## Exercise details
Return every one of the records below word for word, with each line unchanged and in its original order.
___ Material for this task ___
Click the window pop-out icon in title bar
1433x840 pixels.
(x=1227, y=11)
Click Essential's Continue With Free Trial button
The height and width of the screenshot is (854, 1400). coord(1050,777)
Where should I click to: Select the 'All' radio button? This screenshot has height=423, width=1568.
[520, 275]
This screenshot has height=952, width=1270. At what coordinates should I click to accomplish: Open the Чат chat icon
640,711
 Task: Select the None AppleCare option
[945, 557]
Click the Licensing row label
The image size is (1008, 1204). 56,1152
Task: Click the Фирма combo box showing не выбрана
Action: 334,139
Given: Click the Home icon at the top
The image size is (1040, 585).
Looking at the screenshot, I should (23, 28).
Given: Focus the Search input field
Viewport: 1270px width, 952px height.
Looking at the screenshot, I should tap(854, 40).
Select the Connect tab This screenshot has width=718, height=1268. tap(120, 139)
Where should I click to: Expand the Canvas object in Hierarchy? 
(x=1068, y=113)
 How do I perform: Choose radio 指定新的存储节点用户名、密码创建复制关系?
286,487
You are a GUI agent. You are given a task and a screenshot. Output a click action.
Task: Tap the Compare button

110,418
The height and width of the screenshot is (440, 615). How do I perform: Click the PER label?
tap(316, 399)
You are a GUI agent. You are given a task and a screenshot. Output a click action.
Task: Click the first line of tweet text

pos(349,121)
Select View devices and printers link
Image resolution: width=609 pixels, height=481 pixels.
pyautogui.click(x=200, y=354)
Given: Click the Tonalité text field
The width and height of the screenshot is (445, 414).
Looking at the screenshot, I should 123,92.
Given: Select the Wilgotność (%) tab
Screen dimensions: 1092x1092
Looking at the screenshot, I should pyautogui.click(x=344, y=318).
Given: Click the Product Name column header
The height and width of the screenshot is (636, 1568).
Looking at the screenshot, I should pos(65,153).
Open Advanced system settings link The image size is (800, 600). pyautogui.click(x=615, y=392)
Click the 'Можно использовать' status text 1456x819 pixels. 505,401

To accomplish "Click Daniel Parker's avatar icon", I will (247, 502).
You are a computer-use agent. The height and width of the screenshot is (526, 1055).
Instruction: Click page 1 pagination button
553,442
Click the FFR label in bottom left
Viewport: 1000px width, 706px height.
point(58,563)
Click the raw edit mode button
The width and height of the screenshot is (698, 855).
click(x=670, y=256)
___
## Response to this task
Click the window pop-out icon in title bar
1433x840 pixels.
(x=1227, y=11)
Click Essential's Continue With Free Trial button
The height and width of the screenshot is (854, 1400). coord(1050,777)
Where should I click to: Select the 'All' radio button? This screenshot has height=423, width=1568.
[520, 275]
This screenshot has height=952, width=1270. At what coordinates should I click to accomplish: Open the Чат chat icon
640,711
 Task: Select the None AppleCare option
[945, 557]
Click the Licensing row label
The image size is (1008, 1204). 56,1152
Task: Click the Фирма combo box showing не выбрана
Action: 334,139
Given: Click the Home icon at the top
The image size is (1040, 585).
Looking at the screenshot, I should (23, 28).
Given: Focus the Search input field
Viewport: 1270px width, 952px height.
Looking at the screenshot, I should tap(854, 40).
Select the Connect tab This screenshot has width=718, height=1268. tap(120, 139)
Where should I click to: Expand the Canvas object in Hierarchy? 
(x=1068, y=113)
 How do I perform: Choose radio 指定新的存储节点用户名、密码创建复制关系?
286,487
You are a GUI agent. You are given a task and a screenshot. Output a click action.
Task: Tap the Compare button

110,418
The height and width of the screenshot is (440, 615). How do I perform: Click the PER label?
tap(316, 399)
You are a GUI agent. You are given a task and a screenshot. Output a click action.
Task: Click the first line of tweet text

pos(349,121)
Select View devices and printers link
Image resolution: width=609 pixels, height=481 pixels.
pyautogui.click(x=200, y=354)
Given: Click the Tonalité text field
The width and height of the screenshot is (445, 414).
Looking at the screenshot, I should 123,92.
Given: Select the Wilgotność (%) tab
Screen dimensions: 1092x1092
Looking at the screenshot, I should pyautogui.click(x=344, y=318).
Given: Click the Product Name column header
The height and width of the screenshot is (636, 1568).
Looking at the screenshot, I should pos(65,153).
Open Advanced system settings link The image size is (800, 600). pyautogui.click(x=615, y=392)
Click the 'Можно использовать' status text 1456x819 pixels. 505,401

To accomplish "Click Daniel Parker's avatar icon", I will (247, 502).
You are a computer-use agent. The height and width of the screenshot is (526, 1055).
Instruction: Click page 1 pagination button
553,442
Click the FFR label in bottom left
Viewport: 1000px width, 706px height.
point(58,563)
Click the raw edit mode button
The width and height of the screenshot is (698, 855).
click(x=670, y=256)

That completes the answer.